Nicotinamide Adenine Dinucleotide (NAD+) is an endogenous dinucleotide coenzyme present in all living cells that serves as an essential electron carrier in oxidative metabolism and, critically for aging research, as a cosubstrate consumed by a class of enzymes — sirtuins, PARPs, and CD38 — whose activities are directly coupled to cellular NAD+ availability. The redox cycling between NAD+ (oxidized) and NADH (reduced) underpins the core of glycolysis and oxidative phosphorylation, while NAD+'s role as a consumed (rather than regenerated) cosubstrate for deacylases and ADP-ribosyl transferases constitutes a distinct molecular mechanism linking its intracellular concentration to gene regulation, DNA repair fidelity, and metabolic homeostasis.

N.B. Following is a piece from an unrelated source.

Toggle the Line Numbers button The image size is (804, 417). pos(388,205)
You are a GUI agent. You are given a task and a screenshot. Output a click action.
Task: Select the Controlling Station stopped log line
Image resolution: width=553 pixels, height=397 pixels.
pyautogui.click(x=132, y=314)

Research interest in NAD+ as a research tool for aging biology intensified substantially following Guarente's characterization of the yeast Sir2 sirtuin as an NAD+-dependent deacetylase (1999) and the subsequent demonstration by multiple groups that NAD+ availability is rate-limiting for sirtuin activity — and that NAD+ levels decline measurably with age in multiple mammalian tissues. This convergence of metabolic biochemistry and longevity biology has made NAD+ a central molecule in the study of how cellular energy state interfaces with gene expression programs governing aging.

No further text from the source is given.